BTW that 6970 + 6990 watercooled pic -
*farm6.static.flickr.com/5107/5602329063_ec62e010da_b.jpg


----------



## papa (Apr 9, 2011)

*Re: Msi hd6990 4gb*



Jaskanwar Singh said:


> thats bound to have high temps and noise. its fastest card.
> but according to reviews noise is tolerable. temps are not that much concern.
> and your haf x is perfect for that.
> 
> ...



Thanks Jas and all other folks for their valuable suggestions
As Jas said..going for a HD6970 and later crossfire it.
That way saved some bucks also


----------



## Jaskanwar Singh (Apr 9, 2011)

*Re: Msi hd6990 4gb*

you are welcome papa


----------



## vickybat (Apr 9, 2011)

*Re: Msi hd6990 4gb*

*@ papa*

6970 has 2gb vram. It will be useful at higher resolutions. But why not a single gtx 580 buddy? You can opt for the 3gb version from zotac or palit. Since initially you were eyeing the 6990, i guess budget is not that much of a concern for you.

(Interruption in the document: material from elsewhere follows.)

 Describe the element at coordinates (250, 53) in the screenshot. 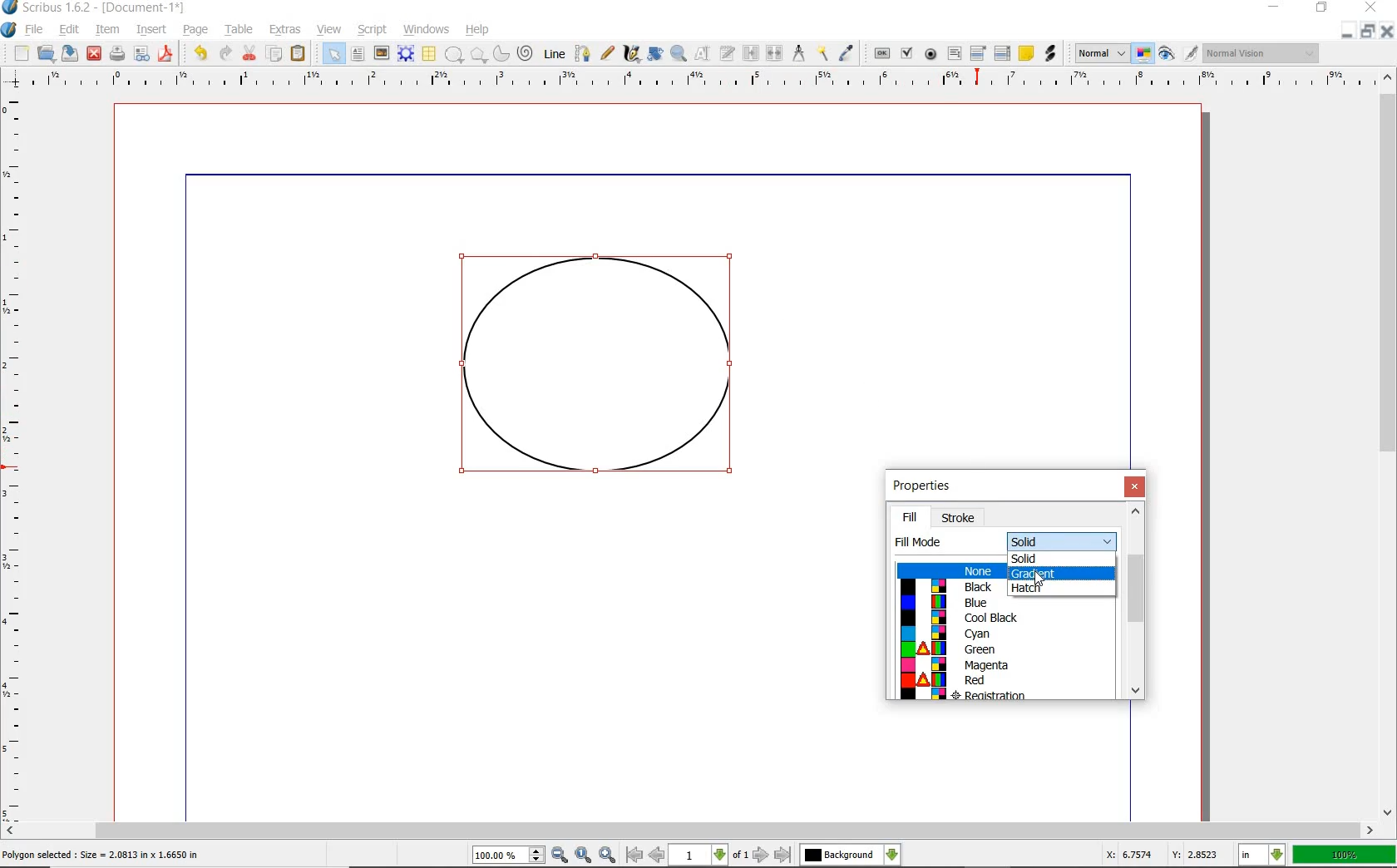

I see `CUT` at that location.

But anyways 6970 is still a good choice and will save you considerable money.


----------



## coolgame (Apr 10, 2011)

*Re: Msi hd6990 4gb*

hey, if its full hd resolution,buy a gtx 580 1.5gb for a year till the nvidia kepler and amd 7000 series settle in the market.if u are adamant on getting a card once and for all now,then wait for sometime till the zotac 580 amp2 releases.superb cooler and 3gb ram+oc.580>6970.so in sli u will have 3gb effective memory and better performance due to the oc


----------



## vickybat (Apr 10, 2011)

*Re: Msi hd6990 4gb*

^^ Yes i completely agree to your point. 3gb 580 is a superb buy and ideal for a sli setup later.


----------



## Joker (Apr 10, 2011)

*Re: Msi hd6990 4gb*



papa said:


> Thanks Jas and all other folks for their valuable suggestions
> As Jas said..going for a HD6970 and later crossfire it.
> That way saved some bucks also



good choice there.

HD 6970 cfx is better than gtx 570 sli due to much better scaling. even hd 6950 cfx is better than gtx 570 sli.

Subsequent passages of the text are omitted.